As the Assam government remained a mute spectator of this situation, it cannot but be believed that this illegal blockade of public thoroughfare has tacit approval of the Assam government. The Assam CS who visited Lailapur on November 3 reiterated their demand for withdrawal of Mizoram police from “their land” but kept silent about the economic blockade on Assam side, thereby strengthening the Mizos’ suspicion that the blockade has the blessings of the Assam Government.

As a result, Mizoram suffers acute shortage of supply of essential commodities, of which the serious ones are artificial scarcity of cooking gas and motor spirit. The request from the government of Mizoram to the Government of Assam and MHA to clear the highway at Lailapur drew blank till the time of writing this piece. {vide Mizoram CS’ letter D.O. No F.20015/3/2020 HM No dated 31.10.2020.} This being the situation, Mizoram Government sought the help of IOC to permit them to take indent for cooking gas and motor fuel from their (IOC’S) plant in Manipur. The goodwill shown by IOC as also co-operation of government of Manipur and its people deserve our unqualified appreciation.

Solution urgently required: Boundary issue is too sensitive a matter to be dealt with levity and it cannot be settled overnight. It involves too many hierarchies making the process  lengthy. The two opposing States will rarely come to a term of agreement. The question over the validity of Notification of 1875 as per BEFR 1873 will remain a subject of  hot debate. So will Assam notification of 1933. Meanwhile,  the question many ask is this. Is the border issue a sufficient reason to starve the people across the border and deny them their right to live with dignity and pride?

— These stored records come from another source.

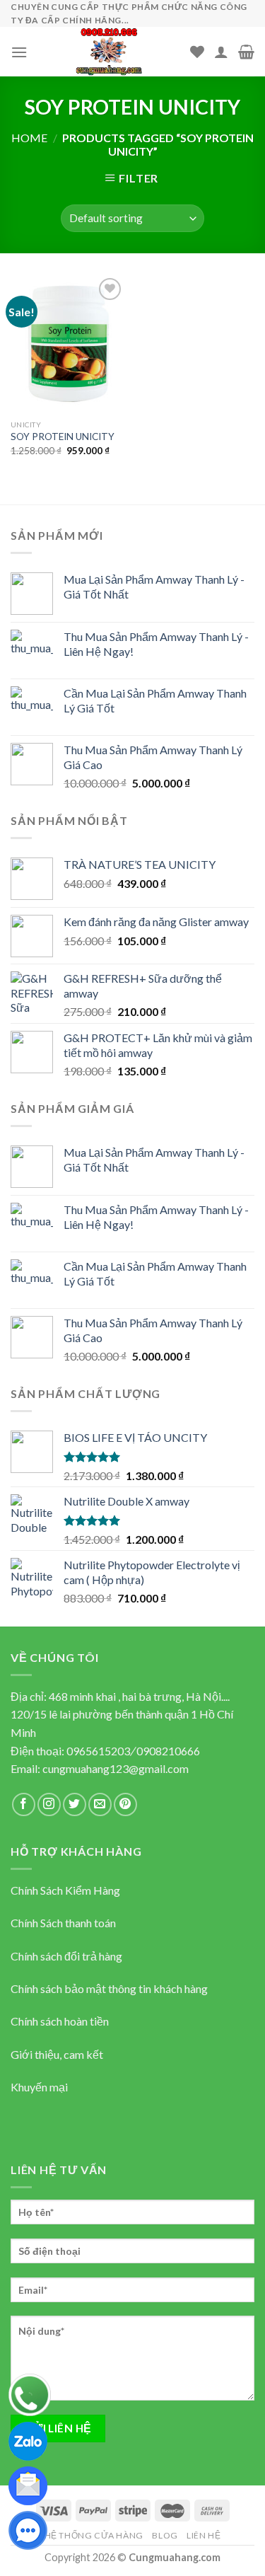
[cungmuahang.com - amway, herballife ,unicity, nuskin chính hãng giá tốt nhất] (108, 51)
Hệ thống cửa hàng (94, 2535)
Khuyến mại (39, 2086)
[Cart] (246, 51)
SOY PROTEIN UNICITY (62, 436)
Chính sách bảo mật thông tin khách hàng (109, 1988)
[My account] (221, 51)
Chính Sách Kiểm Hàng (65, 1890)
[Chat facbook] (27, 2528)
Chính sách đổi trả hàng (66, 1956)
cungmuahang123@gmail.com (115, 1768)
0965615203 (98, 1750)
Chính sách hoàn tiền (60, 2021)
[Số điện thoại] (29, 2393)
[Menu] (19, 52)
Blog (164, 2535)
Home (29, 137)
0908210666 (168, 1750)
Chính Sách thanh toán (63, 1922)
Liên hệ (203, 2535)
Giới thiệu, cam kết (57, 2054)
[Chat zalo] (27, 2439)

Mizoram is too small a state to challenge Assam in term of population, economy and economic infrastructures. 

Nevertheless, does Mizoram too not have a legitimate right to enjoy unhindered supply of essential commodities to feed its people? Has any State, for that matter Assam, the right to brow-beat its smaller and less developed sister state into toeing its line ignoring which the latter should suffer untold miseries? This can happen solely between deadly foes. Or are the Mizos being regarded by the Assam people as their sworn enemies? This action on the part of Assam defy all principles of morality. Will they be courageous enough to take responsibility if anyone in Mizoram died of starvation?

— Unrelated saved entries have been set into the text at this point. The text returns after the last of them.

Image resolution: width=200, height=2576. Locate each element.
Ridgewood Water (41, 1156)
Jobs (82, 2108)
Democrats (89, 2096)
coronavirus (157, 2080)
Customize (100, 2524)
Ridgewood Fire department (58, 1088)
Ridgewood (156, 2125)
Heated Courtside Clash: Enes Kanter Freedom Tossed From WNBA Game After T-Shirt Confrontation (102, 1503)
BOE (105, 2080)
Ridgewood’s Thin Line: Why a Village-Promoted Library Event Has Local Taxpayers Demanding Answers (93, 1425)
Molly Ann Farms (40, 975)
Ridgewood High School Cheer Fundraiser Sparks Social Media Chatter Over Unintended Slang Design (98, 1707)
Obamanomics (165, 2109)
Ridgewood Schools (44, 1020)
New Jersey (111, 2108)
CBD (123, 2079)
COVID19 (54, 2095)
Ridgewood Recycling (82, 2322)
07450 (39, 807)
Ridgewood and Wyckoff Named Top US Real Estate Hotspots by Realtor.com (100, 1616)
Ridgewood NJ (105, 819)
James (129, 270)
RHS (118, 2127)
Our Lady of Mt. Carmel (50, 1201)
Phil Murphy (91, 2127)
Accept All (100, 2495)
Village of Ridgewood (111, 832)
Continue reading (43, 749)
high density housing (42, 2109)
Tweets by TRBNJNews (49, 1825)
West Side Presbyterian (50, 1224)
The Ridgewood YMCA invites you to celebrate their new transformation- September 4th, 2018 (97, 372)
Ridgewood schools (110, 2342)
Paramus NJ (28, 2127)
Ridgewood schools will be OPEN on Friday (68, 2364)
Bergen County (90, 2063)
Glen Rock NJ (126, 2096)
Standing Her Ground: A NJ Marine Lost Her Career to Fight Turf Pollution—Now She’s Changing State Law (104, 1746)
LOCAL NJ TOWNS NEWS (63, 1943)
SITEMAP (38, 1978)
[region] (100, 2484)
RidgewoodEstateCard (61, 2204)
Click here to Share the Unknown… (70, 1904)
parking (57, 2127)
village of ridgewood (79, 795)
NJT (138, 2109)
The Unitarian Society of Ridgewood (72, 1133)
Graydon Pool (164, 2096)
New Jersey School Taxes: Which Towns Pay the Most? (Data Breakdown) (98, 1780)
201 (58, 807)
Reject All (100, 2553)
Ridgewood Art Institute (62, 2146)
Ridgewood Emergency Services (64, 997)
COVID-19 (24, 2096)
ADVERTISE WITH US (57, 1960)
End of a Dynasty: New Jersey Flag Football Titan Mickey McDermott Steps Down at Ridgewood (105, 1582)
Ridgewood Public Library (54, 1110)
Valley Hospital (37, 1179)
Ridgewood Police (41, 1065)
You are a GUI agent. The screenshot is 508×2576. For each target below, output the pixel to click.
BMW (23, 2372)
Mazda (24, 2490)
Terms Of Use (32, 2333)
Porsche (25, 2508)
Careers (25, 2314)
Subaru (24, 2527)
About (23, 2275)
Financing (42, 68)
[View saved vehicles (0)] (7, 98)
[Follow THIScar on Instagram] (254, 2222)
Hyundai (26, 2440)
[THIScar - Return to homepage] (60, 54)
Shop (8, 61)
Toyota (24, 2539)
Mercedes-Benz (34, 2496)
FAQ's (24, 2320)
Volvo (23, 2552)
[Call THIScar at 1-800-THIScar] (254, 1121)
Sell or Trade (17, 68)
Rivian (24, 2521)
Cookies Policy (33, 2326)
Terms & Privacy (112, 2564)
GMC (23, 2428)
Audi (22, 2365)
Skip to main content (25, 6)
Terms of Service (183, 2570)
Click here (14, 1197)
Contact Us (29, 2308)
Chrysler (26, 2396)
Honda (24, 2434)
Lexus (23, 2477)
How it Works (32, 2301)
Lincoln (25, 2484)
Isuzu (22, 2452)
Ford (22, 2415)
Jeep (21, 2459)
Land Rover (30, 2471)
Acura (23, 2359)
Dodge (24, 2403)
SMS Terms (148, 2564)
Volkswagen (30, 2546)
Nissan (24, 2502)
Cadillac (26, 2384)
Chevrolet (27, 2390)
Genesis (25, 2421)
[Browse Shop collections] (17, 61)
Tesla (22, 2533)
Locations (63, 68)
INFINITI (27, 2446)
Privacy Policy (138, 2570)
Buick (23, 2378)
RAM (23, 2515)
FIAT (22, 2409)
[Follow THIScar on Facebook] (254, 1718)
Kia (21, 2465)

Ministry of Home Affairs too seems to sleep for too long over this imbroglio. Dealing with the delicate issue of this nature in an ad-hoc manner will not take us far. Deployment of Central Paramilitary Forces to maintain peace on both sides of the border is not a panacea for all the ills either. At best, it is too late and too little.  MHA ought to have taken much earlier a pro-active role  in lifting the illegal highway blockade resorted to by the people across the border. If deployment of Central Forces mean withdrawal of Mizoram State forces from the border, then Assam will have no longer excuse to detain vehicles en route to Mizoram. But this is yet to happen. Anyway, there’s no rhyme and reason to make Mizoram and its carriers suffer these unnecessary hardships for no fault of theirs for the last many grueling days. Are MHA and Assam government not having any empathy for the Mizos back home and those who are wrongfully detained in Assam?  

The cascading impact of this blockade is two-fold, sorry plight of drivers stranded in Assam and non-availability of enough essential commodities in Mizoram. This has compounded the already economic slump in Mizoram caused by the spread of Covid-19 pandemic. The utter neglect Mizo people suffer and the higher-ups’ insensitivity to their hardships are much more painful than physical hunger and thirst. Even if the highway would be opened after a day or two, the Mizos will have to live with the bitter memories of this nightmare experience. Mizoram deserves  better treatment as it is an integral part of this great country, India.